**EXTRACT TO READ**
******************************

The address seeming to be different at port_get
and port_associate
being triggered by the garbage collector feels like maybe it's an OS bug rather than a golang bug, but I really don't know.
Can we add the OS-illumos tag as well as that's where I'm doing my development and testing. CC @jclulow @4ad
Had a brief discussion with @rmustacc on IRC who helped me come up with some dtrace to look a little closer at what's going on from the OS side.
fbt:portfs:port_associate_fop:entry
{
printf(" in: %p->%p", args[2], args[4]);
}
fbt::port_copy_event:entry
/args[1]->portkev_source == 7/
{
printf("out: %x->%p\n", args[1]->portkev_object, args[1]->portkev_user);
}
fbt::port_pfp_setup:entry
{
printf(" in: %x->%p", args[4], args[6]);
}
14 70111 port_associate_fop:entry in: c000130000->c000016090
14 70103 port_pfp_setup:entry in: c000130000->c000016090
14 69995 port_copy_event:entry out: c000130000->c000016090
14 70111 port_associate_fop:entry in: c000130050->c0000a0780
14 70103 port_pfp_setup:entry in: c000130050->c0000a0780
14 69995 port_copy_event:entry out: c000130050->c0000a0780
14 70111 port_associate_fop:entry in: c00051e000->c000016060
14 69995 port_copy_event:entry out: c00051e000->c000516b70
I think the lack of port_pfp_setup:entry
is probably significant.
Cookie received from port_get at 0xc000516b70: cookie 5796
A cookie in the jar at 0xc000016060: cookie 5814
Last cookie port_associate'd at 0xc000016060: cookie 5814
Address at port_associate 0xc000016060
--- FAIL: TestEventPortMemoryStress (0.11s)
panic: mismanaged memory [recovered]
panic: mismanaged memory
I've filed https://www.illumos.org/issues/14898 in case this is indeed a bug on the illumos end.
This is clearly my own fault, but I am not smart enough (yet?) to figure out where my bug is.
Oh sweet summer child...
I'm now convinced that this is https://www.illumos.org/issues/14898 rather than an issue with the code in x/sys/unix. I have tested https://code.illumos.org/c/illumos-gate/+/2299 (as of patchset 1) and it made this problem go away for me.

******************************

**WRITTEN EXERCISE 1**
List every username that the thread mentions with an @ sign.
**WRITTEN EXERCISE 2**
Copy the thread from "This is clearly" to "away for me.", replacing "smart" with "clever".

**COLLECTED MATERIAL**

******************************

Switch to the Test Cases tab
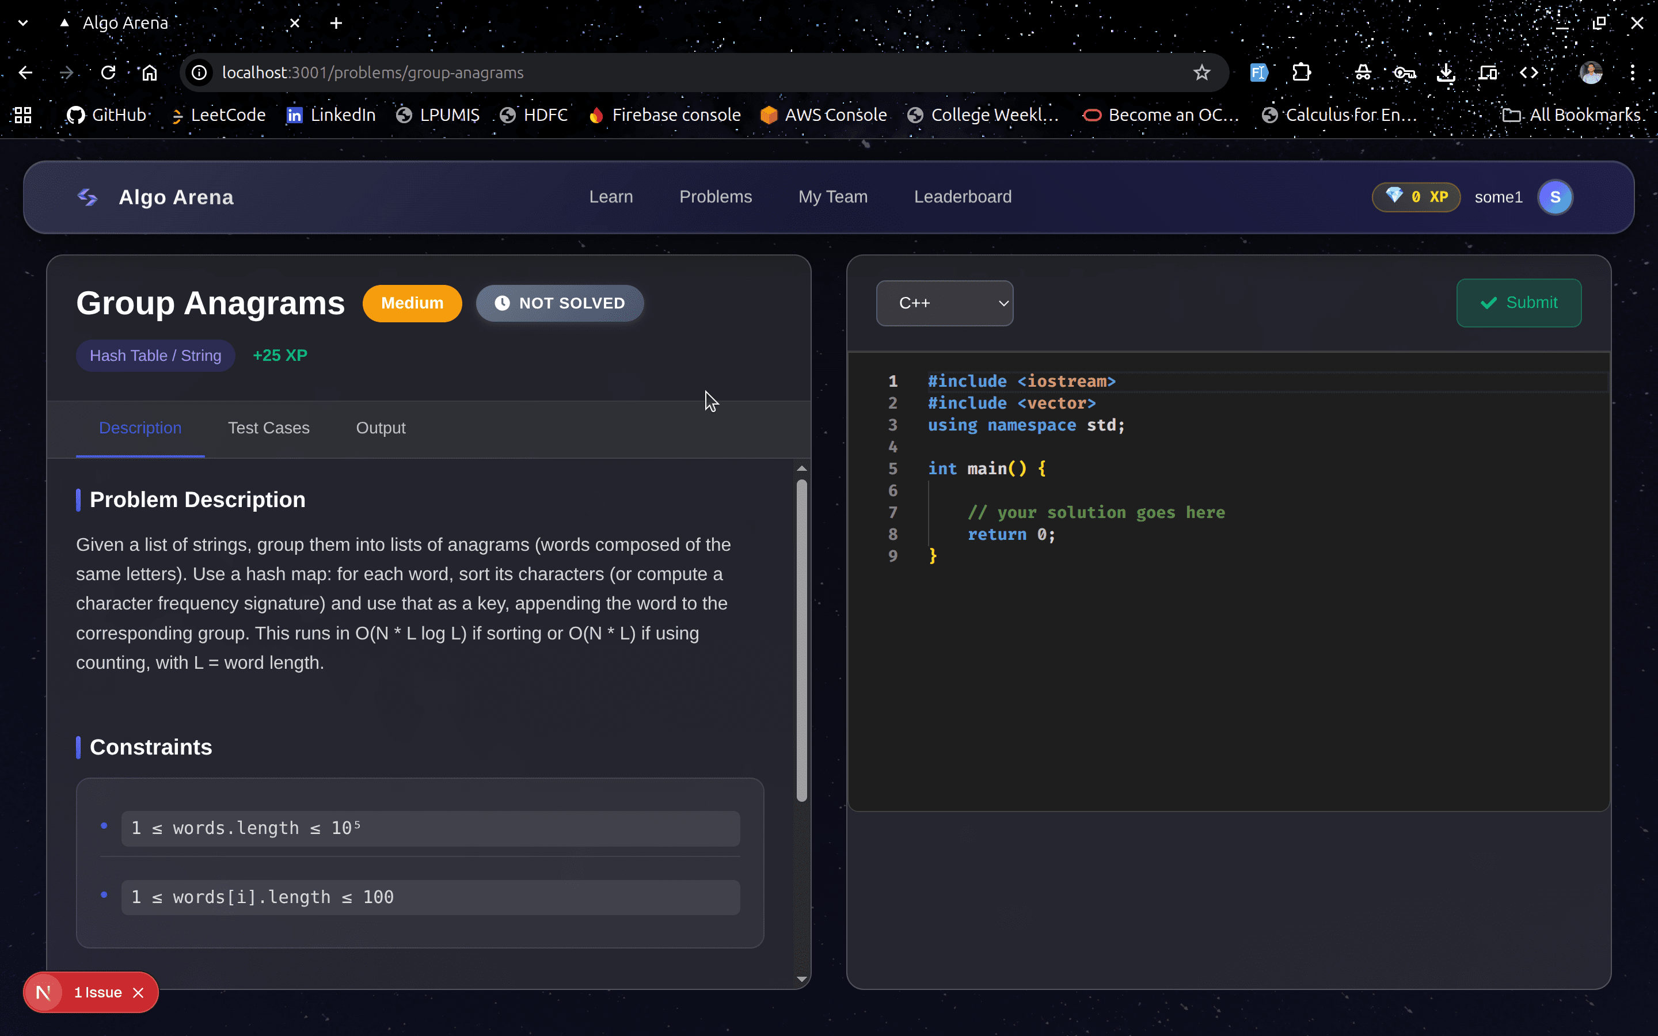Viewport: 1658px width, 1036px height. (269, 428)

******************************

**EXERCISE OUTPUT 1**
@jclulow, @4ad, @rmustacc

**EXERCISE OUTPUT 2**
This is clearly my own fault, but I am not clever enough (yet?) to figure out where my bug is.
Oh sweet summer child...
I'm now convinced that this is https://www.illumos.org/issues/14898 rather than an issue with the code in x/sys/unix. I have tested https://code.illumos.org/c/illumos-gate/+/2299 (as of patchset 1) and it made this problem go away for me.